Dividing MegaPad skin into layout variations was my best attempt to make this easier to deal with, but that will definitely look confusing to new users as they are all visually identical. This was exhausting.
In previous update I made a change to set deadzone for each stick separately, but at once when you click the corresponding button. This turned out to be not so great as I often find out I got one stick set but not the others. I needed to set one stick while keeping the other's value, and I ended up editing the mapping json manually.

deadzone-panel.png

So in this update, the deadzone setting buttons are finally divided into two representing each sticks. When it's not applicable, the button will say 'N/A'. Click the representing button to change the deadzone value of single stick you want.

  • Super Pad skin uses dpad sprite for Left Stick
    • Due to how fade-out works different for LS and dpad, there will be two sets of the same sprite showing up. If I can see which method is preferred by the gamepads users are using with this skin, I can either make dpad performing like stick, or remove the stick support.
  • add a guide message for the skin menu
    • OBS Interact window works not so smooth with dropdown lists.
  • trim gamepad names on saving its mapping
  • make deadzone feature to set deadzone for each stick separately
  • change deadzone panel to let users change each stick separately
diagonals_and_triggers.gif

Diagonal Indicator
Since I added Disc D-pad and Mega Pad skins, the lack of a diagonal indicator in default skins always bothered me. Accidental diagonal inputs are bane of my existence, so being able to properly tell if such happened is very important to me, hence this release.
The sprite for the indicator is not final, and I'll keep contemplating about a possibly better sprite for it. But current sprite managed to look good on me, so it's included on the release.

Shoulder Buttons
I spent lots of times thinking of the design for shoulder buttons in default skins, and while I was satisfied with it, I was bothered that first area of trigger input is not visibly standing, because it comes down diagonally from a corner of a rectangle.
I shifted the trigger button shape into parallelogram, and shorten the width of shoulder bumpers to keep the overall width same. Now earlier press of a trigger button will light up as same amount of pixels as when it's just fully pressed.
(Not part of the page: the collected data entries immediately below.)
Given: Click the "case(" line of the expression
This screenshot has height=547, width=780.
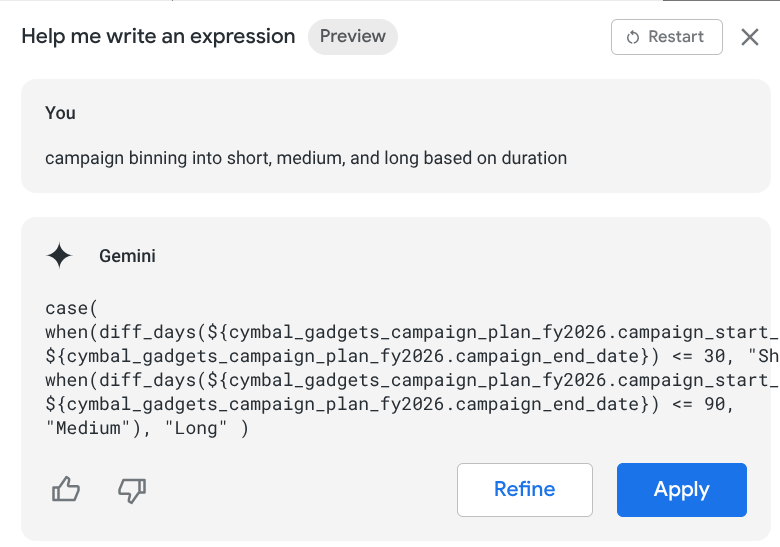Looking at the screenshot, I should (71, 308).
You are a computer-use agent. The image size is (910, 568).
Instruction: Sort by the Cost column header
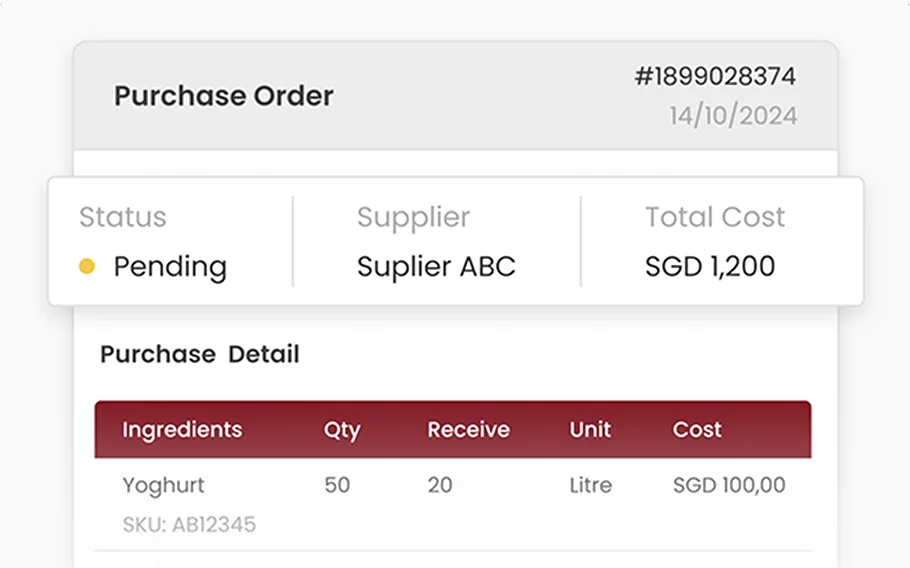pos(697,429)
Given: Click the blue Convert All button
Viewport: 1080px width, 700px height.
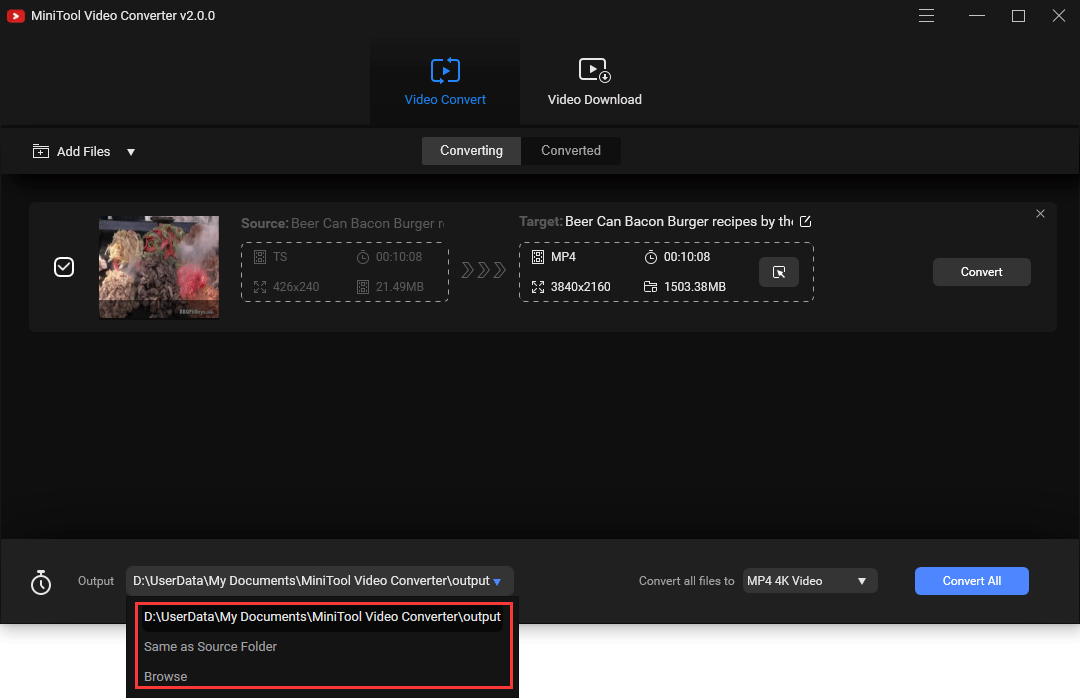Looking at the screenshot, I should tap(971, 581).
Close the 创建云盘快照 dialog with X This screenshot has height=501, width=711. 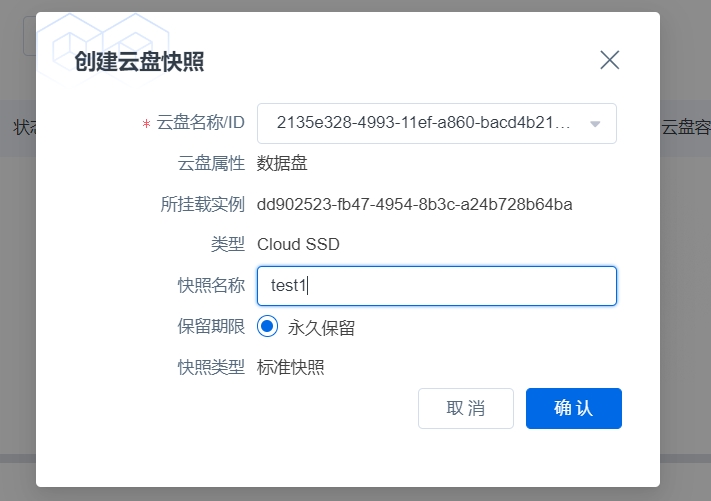coord(609,60)
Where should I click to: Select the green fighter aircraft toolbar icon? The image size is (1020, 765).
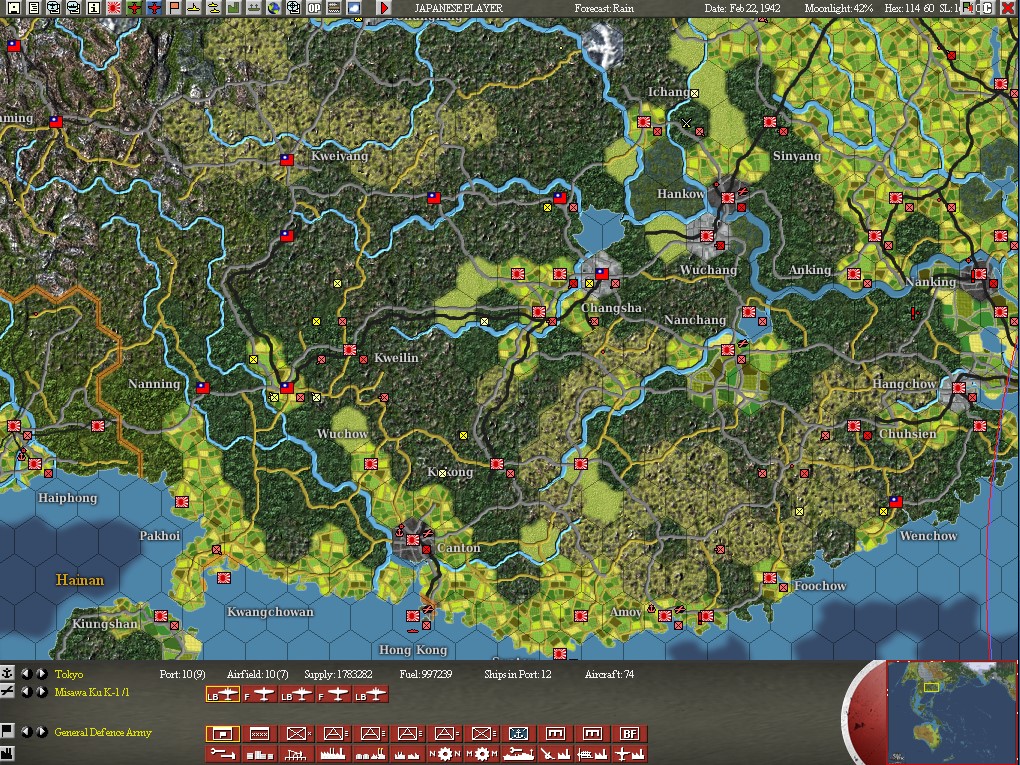(x=134, y=8)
Proper Dpad for Super Famicom skin
After I made Disc D-pad skins, I called it a day after making a variation of it with the SFC button layout. Later I changed the shoulder button shape and position of face buttons to make it close to the actual controller. It was but not enough, and I managed to get some time to make a proper dpad that would go with the controller. I hope it looks good enough to you.
I decided to go with still including the Disc D-pad when the skin receives a left stick input, on a new layer below the d-pad layer. This decision is not final, and I will see if it's better to just cut off the stick input from the skin.